Cameron has been asked several time now if he is coming out with a "director's" cut and he has said "no," that the film as released WAS the director's cut, and that the extra footage was extraneous. I don't know of any plans to market the missing footage and would doubt they are going to any time soon since interest in the movie has cooled and the project might not make its money back this late in the game.
Occasional board frequenter, Ilya McVey, was working on the Jeremiah O'Brien at the time of the Cameron shoot - in fact, he prepped the engines for the film crew He also has some splendid photos he showed me of the ship cruising around while the filming took place - 'The Jeremiah O'Brien playing Titanic', as he chuckled.
Interesting. I've been aboard that ship when one of my own visited San Francisco back in 1990. They must have had to dress it up with some computer animation to make it look like the Titanic's engine room.
Hope you don't mind if I bilge in here a wee. The scenes containing the Lovely Lady (Main Engine) on board of "Jeremiah O'Brien" had a very odd mixture of real machinery (the engine herself), miniature catwalks and piping added into the engine to give the appearance of larger size, and digitially-created back-grounds. Then, through some process as mysterious to me as the workings of the ship were to them, they added in the actors, etc.
They had some cardboard cut-out people they would place here and there in the engine, to help them visualise the shots for scale whilst they were setting up. The first day, I looked at them, then the engine for a long time. Then I told their lead person, I thought perhaps the cardboard people were a bit too small.
The good man's reaction was surprising -- he was seriously alarmed! He said, 'Please don't let the director hear you say that!!!' I immediately promised him I wouldn't breathe a word, and reassured him, then went round behind the engine, doing my level best to not let the other devil escape me.

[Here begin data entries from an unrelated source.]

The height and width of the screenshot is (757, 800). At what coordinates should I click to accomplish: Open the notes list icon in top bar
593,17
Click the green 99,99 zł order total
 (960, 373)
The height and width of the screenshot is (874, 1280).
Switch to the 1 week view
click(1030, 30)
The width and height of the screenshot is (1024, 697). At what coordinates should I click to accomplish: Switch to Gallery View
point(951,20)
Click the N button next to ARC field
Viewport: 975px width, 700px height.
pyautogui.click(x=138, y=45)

But I had to say =something= or burst, so I told the engine itself, then had to sit on the side of the hotwell and larf a while.

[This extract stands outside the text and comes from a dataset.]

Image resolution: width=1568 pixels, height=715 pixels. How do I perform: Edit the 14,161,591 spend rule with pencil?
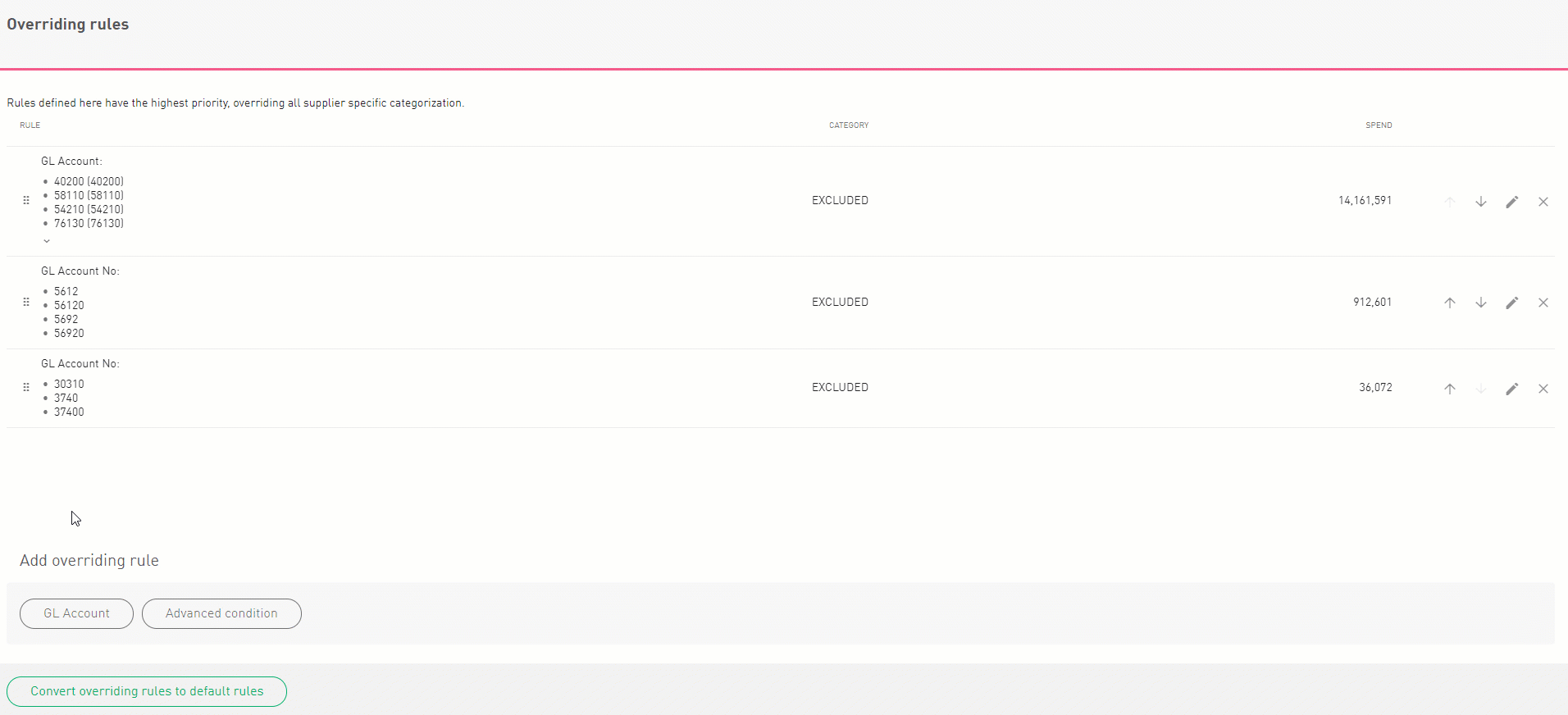1511,202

'If he's that upset about the size of his wee people, I guess I had better not tell him that 'Titanic's engine had four legs, whilst ours has got only three!' I said to the engine.
Was afraid the good man might have been done for had I let that one out! ;-)

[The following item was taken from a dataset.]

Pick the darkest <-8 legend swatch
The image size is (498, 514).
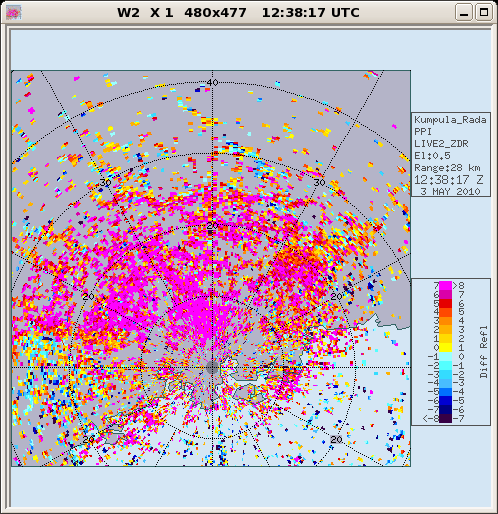(x=445, y=418)
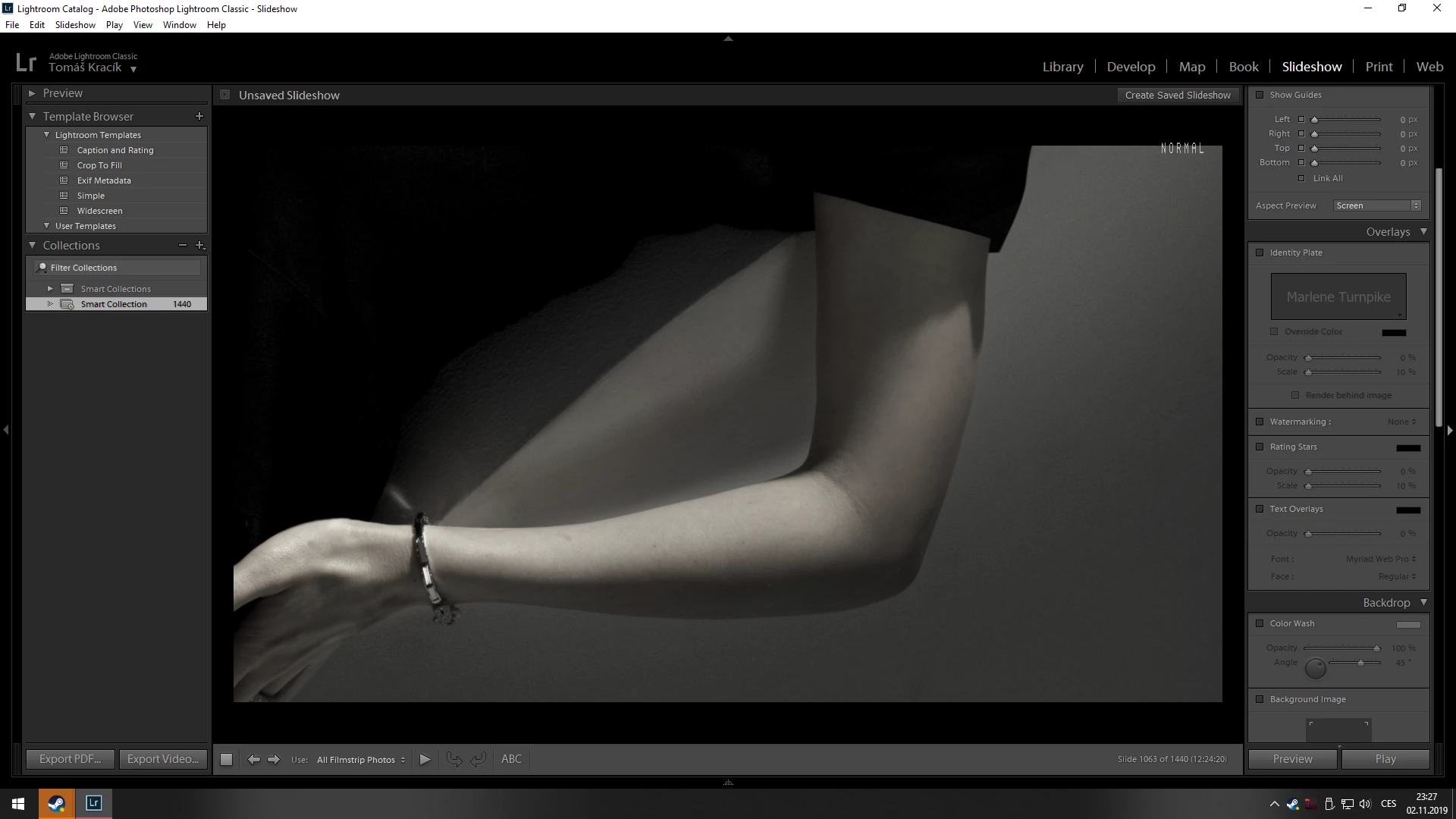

So, a wee bit of engineer humour for a Friday afternoon!
I just purchased a copy of Knights Modern Seamanship too, Michael - from 1945 ;-) Neither contemporary with the Titanic disaster nor up to date! But it had the virtue of being cheap...rather like the pristine hardcover of Marcus' 'The Maiden Voyage' I found in the same shop for $10.00 - plans intact and all.
"Steady, ... Steady, .. Engage the REVERSING ENGINE!"
Funny you quote that line from the movie. When I was talking to the second unit director, he was disappointed that the engines could be reversed with so little effort and drama. He expected to see engineers flying around the engine room like they do when a the sub dived in Das Boot.
All I can say is they are making a movie, not doing an educational film. And with whatever faults it may have, I wish I had a penny for every dollar it made.